The Grid Engine product includes a tool called the Accounting
and Reporting Console (ARCo), which stores
reporting data from the qmaster in a relational database.
The attached spreadsheet is intended to guide the administrator in
estimating the space requirements for such a database.
The following calculations are meant to be simple guidelines and by no
means work for every case. The reader is encouraged to consult other
database configuration literature to complement the information found
in this document.
The ARCo module of the Grid Engine product consists of the dbwriter and the
reporting module (a web application which runs inside the Java(TM) Web
Console). When the reporting functionality is enabled, the qmaster
writes reporting data into the reporting file, located at
<SGE_ROOT>/<cell>/common/reporting. This file contains raw
values in a format described in the
reporting(5)
man page. Which information is written into the reporting file can be configured with
the reporting_params parameter of the qmaster configuration (See
sge_conf(5)
).
The dbwriter module performs the following tasks:
The dbwriter module periodically looks for the reporting file. If the file exists, it will be renamed to reporting.processing, and the contents of the file (the raw values) will be imported into the database. After the file reporting.processing is completely processed, it is deleted by the dbwriter.

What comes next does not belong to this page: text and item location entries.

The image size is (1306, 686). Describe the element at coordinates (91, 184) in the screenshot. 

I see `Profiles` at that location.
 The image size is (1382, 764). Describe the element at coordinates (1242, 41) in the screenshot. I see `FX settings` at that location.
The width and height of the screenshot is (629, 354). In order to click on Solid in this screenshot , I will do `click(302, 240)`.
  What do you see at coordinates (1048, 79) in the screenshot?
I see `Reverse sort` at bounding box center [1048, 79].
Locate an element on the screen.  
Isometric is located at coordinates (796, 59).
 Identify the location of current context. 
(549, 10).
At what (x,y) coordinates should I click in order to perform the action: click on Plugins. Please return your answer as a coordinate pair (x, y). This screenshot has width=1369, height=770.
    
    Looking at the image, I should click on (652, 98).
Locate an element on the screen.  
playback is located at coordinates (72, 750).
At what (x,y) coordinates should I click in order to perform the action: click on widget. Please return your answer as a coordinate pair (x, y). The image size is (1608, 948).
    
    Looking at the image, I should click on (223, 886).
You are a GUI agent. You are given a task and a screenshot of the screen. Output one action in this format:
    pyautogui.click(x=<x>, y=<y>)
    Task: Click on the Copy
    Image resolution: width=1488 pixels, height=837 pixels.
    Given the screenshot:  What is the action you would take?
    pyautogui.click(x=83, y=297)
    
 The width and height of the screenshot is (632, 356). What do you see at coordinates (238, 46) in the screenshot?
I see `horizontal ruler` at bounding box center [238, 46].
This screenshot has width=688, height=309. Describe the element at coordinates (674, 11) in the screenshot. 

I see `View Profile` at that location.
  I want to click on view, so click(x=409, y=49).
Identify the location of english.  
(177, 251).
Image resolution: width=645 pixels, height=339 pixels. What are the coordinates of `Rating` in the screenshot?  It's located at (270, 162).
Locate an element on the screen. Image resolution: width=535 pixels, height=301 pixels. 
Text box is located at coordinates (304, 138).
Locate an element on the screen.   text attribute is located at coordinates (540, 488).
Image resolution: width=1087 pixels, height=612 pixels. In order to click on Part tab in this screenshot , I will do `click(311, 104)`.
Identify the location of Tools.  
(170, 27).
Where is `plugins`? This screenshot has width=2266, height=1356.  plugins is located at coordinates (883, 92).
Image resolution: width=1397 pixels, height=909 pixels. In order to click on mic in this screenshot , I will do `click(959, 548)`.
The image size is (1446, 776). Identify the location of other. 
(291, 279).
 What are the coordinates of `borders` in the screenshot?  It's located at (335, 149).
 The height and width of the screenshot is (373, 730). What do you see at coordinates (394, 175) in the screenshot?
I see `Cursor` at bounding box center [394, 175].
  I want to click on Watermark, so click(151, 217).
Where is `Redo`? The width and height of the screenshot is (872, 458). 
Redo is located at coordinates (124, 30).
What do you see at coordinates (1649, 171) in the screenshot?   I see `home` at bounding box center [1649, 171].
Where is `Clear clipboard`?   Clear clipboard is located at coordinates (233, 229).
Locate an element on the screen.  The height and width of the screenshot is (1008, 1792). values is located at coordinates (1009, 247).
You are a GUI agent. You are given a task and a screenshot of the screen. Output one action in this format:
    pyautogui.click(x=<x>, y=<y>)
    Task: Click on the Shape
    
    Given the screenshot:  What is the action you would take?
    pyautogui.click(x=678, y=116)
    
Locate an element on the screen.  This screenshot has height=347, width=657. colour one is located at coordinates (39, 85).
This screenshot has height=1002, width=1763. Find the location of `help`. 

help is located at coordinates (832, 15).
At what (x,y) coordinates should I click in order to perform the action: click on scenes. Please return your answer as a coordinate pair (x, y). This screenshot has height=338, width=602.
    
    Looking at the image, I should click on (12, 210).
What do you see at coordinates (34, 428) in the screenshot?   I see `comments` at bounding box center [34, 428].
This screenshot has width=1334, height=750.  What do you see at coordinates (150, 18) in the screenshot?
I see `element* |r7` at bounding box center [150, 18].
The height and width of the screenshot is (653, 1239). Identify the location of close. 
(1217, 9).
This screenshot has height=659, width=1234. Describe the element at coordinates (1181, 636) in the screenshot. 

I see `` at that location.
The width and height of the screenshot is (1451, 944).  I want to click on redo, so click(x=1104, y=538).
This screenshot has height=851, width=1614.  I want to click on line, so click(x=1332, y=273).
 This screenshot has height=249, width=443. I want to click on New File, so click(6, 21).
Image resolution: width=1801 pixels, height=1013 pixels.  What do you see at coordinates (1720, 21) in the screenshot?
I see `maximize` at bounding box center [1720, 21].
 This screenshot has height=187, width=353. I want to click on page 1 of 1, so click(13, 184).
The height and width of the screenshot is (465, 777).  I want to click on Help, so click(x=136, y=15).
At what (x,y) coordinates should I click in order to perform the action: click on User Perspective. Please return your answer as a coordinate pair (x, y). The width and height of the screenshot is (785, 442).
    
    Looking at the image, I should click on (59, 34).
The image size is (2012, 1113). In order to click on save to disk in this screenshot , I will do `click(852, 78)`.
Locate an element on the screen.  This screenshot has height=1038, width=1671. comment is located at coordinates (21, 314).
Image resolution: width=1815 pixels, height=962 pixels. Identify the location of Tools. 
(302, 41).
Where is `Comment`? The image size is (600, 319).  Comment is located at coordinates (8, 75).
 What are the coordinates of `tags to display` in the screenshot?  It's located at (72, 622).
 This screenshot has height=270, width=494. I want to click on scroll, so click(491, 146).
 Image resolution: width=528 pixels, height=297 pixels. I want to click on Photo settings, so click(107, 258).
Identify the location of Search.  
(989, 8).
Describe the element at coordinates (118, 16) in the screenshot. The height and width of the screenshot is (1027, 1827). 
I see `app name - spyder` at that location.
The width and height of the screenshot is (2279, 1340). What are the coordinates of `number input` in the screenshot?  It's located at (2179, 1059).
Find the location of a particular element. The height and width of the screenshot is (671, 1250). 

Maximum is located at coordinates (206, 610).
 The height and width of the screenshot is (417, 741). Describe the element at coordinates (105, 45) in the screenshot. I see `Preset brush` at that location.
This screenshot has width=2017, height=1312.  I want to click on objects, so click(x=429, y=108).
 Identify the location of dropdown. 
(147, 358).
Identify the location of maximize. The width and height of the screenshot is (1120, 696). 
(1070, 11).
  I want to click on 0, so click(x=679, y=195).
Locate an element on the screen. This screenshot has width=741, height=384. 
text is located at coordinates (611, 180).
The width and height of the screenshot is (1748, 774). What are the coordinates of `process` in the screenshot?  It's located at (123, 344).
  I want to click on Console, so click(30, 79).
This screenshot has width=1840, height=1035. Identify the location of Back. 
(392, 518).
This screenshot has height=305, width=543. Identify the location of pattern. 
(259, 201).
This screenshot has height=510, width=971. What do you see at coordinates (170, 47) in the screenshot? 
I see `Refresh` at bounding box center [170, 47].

Based on the raw values stored in the database, the dbwriter module calculates a set of derived values. The rules for the derived values are defined in the calculation file (By default at <SGE_ROOT>/<CELL>/dbwriter/<database type>/dbwriter.xml.
The following derived value rule calculates the derived value "h_load" (hourly load) which is an average of the raw value "np_load_avg". The calculation is performed every hour. The resulting derived values are stored in the same database table from which they were calculated. In this case the sge_host_values.
<!-- average load per hour --> <derive object="host" interval="hour" variable="h_load"> <auto function="AVG" variable="np_load_avg" /> </derive>
Deletion rules are also defined in the calculation file. A deletion rule defines how long a raw or derived value stays in the database. If correctly configured, the deletion rules keeps the database at an approximately constant size.
The following example deletes all the records from the sge_host_values table where "hv_variable" equals "np_load_avg" and the values are older than 7 days.
<delete scope="host_values" time_range="day" time_amount="7"> <sub_scope>np_load_avg</sub_scope> </delete>
For detailed information please refer the Sun Grid Engine Administration Guide -- Section: Derived Values and Deletion Rules
The following table shows all the raw and derived values with their associated lifetimes, assuming the default configuration of the dbwriter module is used.
Database Table | Interval | Variable | Lifetime |
department_values | * | * | 2 years |
group_values | * | * | 2 years |
host_values | * | * | 2 years |
day | d_jobs_finished | 2 years | |
d_load | 2 years | ||
hour | h_cpu | 2 years | |
h_jobs | 2 years | ||
h_load | 2 years | ||
raw values | cpu | 7 days | |
mem_free | 7 days | ||
np_load_avg | 7 days | ||
virtual_free | 7 days | ||
job | * | * | 1 year |
job_log | * | * | 1 month |
project_values | * | * | 2 years |
hour | h_jobs_finished | 2 years | |
queue_values | * | * | 2 years |
hour | h_utilized | 2 years | |
raw value | slots | 1 month | |
state | 1 month | ||
share_log | * | * | 1 year |
raw value | user1 | 1 month | |
user_values | * | * | 2 years |
day | d_jobs_finished | 2 years | |
hour | h_jobs_finished | 2 years |
With the knowledge of how the dbwriter module works, it is possible to estimate the space requirements of an ARCo database. Attached to this article is a spreadsheet which contains all the formulas required for such a calculation. The administrator only needs to enter the specific parameters of the Grid Engine cluster. Please note the additional comments which have been added as notes to the affected cells, such as descriptions of configuration parameters. Cells with added notes have a small, red box in the upper right corner.
The calculation is based on the default configuration of the Grid Engine
product. The results may differ if the product configuration changes.
The average space usage of each row of a database table has been taken
from the data dictionary of an Oracle 9i database which has been filled
by the dbwriter module. Due to the complexities of database
configuration, this spreadsheet can give only a guideline for how much
space will be required for such a database system.